Hardware Trojan (HT) detection in the wild is a challenging endeavor since the inspector cannot have access to “golden chips” or special and trusted test measurements in order to be assisted in his assessment. Apart from detection, a HT analyzer sometimes needs to be able to understand the behavior of a HT, its activation principles and preconditions. In this paper an FPGA based HT detection and analysis methodology is proposed that uses multiple parameter processing in order to detect a HT and analyze its behavior without the presence of “golden” chip or measurements. The methodology introduces a series of scientifically sound stages to be followed in order to refine the HT detection process and proposes the scientific interconnection between these steps that makes this refinement possible.

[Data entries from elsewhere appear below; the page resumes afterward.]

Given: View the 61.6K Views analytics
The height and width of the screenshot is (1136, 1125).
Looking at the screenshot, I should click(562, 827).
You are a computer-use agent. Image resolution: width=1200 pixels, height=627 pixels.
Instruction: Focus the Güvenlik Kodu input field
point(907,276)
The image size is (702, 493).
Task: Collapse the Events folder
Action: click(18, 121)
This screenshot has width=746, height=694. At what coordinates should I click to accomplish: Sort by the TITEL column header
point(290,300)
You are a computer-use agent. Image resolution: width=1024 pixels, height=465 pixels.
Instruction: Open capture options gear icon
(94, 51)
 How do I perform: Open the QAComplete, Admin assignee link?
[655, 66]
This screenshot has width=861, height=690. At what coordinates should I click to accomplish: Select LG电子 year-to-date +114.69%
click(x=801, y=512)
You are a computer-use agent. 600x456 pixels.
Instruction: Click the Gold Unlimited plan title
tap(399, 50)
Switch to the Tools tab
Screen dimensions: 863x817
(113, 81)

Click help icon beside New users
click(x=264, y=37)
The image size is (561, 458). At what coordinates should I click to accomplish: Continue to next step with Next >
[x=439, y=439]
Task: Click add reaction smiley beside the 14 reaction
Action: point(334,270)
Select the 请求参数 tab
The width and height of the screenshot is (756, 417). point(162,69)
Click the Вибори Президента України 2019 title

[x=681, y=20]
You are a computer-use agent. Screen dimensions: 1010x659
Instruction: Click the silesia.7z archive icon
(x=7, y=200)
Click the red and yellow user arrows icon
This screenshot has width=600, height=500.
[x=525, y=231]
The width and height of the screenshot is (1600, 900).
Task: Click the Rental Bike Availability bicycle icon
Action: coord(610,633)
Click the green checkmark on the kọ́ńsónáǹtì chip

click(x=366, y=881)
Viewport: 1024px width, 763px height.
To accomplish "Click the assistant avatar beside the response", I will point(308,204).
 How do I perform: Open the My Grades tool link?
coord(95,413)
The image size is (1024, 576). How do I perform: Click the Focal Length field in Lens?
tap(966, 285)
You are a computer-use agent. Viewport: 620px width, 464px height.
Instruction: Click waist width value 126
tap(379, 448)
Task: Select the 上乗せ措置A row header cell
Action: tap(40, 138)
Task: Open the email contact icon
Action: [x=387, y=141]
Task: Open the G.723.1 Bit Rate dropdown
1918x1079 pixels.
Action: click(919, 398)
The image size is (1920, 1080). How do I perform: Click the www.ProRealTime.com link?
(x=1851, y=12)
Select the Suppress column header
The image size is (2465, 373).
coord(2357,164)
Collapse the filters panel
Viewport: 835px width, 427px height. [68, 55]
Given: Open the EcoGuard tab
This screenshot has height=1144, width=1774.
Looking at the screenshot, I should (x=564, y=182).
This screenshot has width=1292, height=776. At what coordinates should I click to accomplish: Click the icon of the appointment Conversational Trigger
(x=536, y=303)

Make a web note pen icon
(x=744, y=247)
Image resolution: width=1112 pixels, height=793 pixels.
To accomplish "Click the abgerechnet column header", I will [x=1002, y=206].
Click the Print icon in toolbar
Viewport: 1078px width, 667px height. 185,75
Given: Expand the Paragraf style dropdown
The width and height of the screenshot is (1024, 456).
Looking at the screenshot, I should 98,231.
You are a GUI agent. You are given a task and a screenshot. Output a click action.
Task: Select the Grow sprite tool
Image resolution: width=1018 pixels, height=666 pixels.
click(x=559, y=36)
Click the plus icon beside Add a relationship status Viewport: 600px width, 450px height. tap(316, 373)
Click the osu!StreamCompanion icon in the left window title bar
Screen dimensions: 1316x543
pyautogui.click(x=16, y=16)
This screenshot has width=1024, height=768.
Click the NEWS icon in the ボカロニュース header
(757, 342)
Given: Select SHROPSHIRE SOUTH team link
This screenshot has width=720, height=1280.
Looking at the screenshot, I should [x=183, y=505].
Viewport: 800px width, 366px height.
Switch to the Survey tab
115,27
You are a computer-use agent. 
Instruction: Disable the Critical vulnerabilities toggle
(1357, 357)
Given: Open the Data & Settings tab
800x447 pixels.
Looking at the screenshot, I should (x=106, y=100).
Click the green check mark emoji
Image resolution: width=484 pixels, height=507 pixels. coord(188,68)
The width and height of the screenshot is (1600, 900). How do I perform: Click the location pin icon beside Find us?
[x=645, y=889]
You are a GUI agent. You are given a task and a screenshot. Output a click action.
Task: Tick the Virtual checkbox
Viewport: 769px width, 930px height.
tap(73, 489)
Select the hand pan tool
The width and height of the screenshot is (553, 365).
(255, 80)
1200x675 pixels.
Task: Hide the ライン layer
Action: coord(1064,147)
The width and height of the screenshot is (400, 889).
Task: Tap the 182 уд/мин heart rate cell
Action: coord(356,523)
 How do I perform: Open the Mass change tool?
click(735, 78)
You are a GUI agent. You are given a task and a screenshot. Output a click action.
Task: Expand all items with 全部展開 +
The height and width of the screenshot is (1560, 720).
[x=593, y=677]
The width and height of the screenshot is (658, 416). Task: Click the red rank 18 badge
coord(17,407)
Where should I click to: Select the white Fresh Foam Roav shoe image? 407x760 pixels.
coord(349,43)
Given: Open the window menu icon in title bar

More specifically, in the paper, we propose the appropriate combination of a logic testing method, a run-time method and a side-channel analysis method to structure the proposed methodology and we apply this methodology on a design implemented in an off-the-shelf FPGA board in order to detect a HT and analyze its behavior. The logic testing and side-channel analysis methods are non-invasive. The run-time method is an invasive one where on-chip digital sensors are used to detect unexpected differentiations in the layout of the Integrated Circuit (IC). The side channel analysis method uses power or Electromagnetic emission signals during the cryptography process in order to perform a proposed statistical analysis approach and correlate logically the outcomes of the analysis collected with the previous methods’ results. The proposed approach does not rely on the presence of a “Golden chip” or any trusted known test values for detecting the HT. On the contrary, it proposes a statistical, heuristic, analysis using specific features, to reduce false positive HT detections, to analyze HT activations, find what triggers them and in what point in time that happens. The overall methodology is implemented, showcased and evaluated on an actual FPGA board using actual experiments and results that validate our assumptions. To the best of our knowledge this is the first attempt at combining three different parameter analysis methods for HT detection without using “trusted” measurements or chips on an off-the-shelf FPGA board.